実は、「海」を押さえて多いのが「富士」だ。《窓から眺める/雪の富士》(藤沢小)、《仰げば富士の/白い雲》(辻堂小)など、数えた限り20近くの学校で富士が登場する。むしろ「波」や「潮」、「湘南」を使用している校歌は少数だ。
最も多かったのが「空(天)」。《はてなく広い/青空が》(大道小)、《明るい空の涯遠く》(御所見小)など20を超える学校で登場する。それ以外の歌詞では「心」「風」「希望」「緑」などが採用されていることが多かった。
校歌は著名な作詞家や作曲家に制作を依頼したり、教職員と児童自らが手掛けたりと完成の経緯はさまざまだ。

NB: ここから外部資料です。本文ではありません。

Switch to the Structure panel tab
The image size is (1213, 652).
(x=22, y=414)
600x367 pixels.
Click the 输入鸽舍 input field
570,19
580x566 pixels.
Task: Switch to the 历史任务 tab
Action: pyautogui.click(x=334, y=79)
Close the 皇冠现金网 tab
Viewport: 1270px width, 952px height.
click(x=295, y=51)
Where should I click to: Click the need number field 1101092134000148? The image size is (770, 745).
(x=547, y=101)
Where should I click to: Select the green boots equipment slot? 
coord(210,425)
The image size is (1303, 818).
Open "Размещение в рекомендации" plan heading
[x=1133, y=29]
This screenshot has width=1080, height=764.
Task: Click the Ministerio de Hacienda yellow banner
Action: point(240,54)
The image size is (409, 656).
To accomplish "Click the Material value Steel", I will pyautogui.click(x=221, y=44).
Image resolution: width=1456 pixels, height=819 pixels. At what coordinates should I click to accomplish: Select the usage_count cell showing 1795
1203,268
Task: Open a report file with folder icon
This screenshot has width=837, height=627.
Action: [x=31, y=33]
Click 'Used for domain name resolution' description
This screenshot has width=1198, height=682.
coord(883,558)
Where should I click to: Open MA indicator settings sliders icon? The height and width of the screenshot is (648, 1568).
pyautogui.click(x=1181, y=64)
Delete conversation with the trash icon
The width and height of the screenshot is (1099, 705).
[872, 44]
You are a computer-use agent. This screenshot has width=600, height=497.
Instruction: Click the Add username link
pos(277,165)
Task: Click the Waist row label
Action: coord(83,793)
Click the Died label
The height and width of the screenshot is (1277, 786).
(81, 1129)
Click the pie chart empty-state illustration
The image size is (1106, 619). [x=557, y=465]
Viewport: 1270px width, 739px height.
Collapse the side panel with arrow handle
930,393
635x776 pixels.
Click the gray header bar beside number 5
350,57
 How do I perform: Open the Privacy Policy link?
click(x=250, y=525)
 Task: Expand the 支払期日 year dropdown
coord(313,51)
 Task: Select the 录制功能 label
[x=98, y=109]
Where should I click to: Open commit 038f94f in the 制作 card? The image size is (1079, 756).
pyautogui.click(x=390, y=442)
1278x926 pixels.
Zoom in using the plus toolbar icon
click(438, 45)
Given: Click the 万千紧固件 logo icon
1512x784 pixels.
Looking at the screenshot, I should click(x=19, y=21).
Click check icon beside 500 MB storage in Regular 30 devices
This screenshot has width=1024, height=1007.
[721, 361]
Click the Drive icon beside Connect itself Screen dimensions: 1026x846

《はみ出せこころ》で始まる石川小学校の校歌は詩人の谷川俊太郎氏が作詞。《けやきのみどり/空高く》で始まる羽鳥小の校歌「道」は51年前の開校当時、児童と職員が作り上げたという。
校歌で使われる歌詞に富士や空などが多いことについて、市教育指導課では「発達途上の児童でも共通認識の情景としてイメージしやすい。色々な節目で6年間歌うものなので、そうした言葉選びをしているのでは」と推測する。
地域柄をあらわすキーワードも。羽鳥小学校の2番冒頭に出てくる「耕余」はかつて明治地区にあった私塾・耕餘塾を指す。儒学者の小笠原東陽を招いて子どもたちに学問を教えたのが始まりとされ、後の宰相・吉田茂や味の素の創業者・鈴木三郎助ら多くの政治家や実業家を輩出した。同校の田中友済教頭は「児童と職員がアイデアを持ち寄る中で、地域にちなんだ歴史を取り入れたのではないか」と話す。
そもそも校歌は法令などで制定を義務付けられているわけではないが、全35校に存在する。年月を経ても心の中で響き続ける母校の校歌。あなたには今どんな情景が浮かんでいますか―。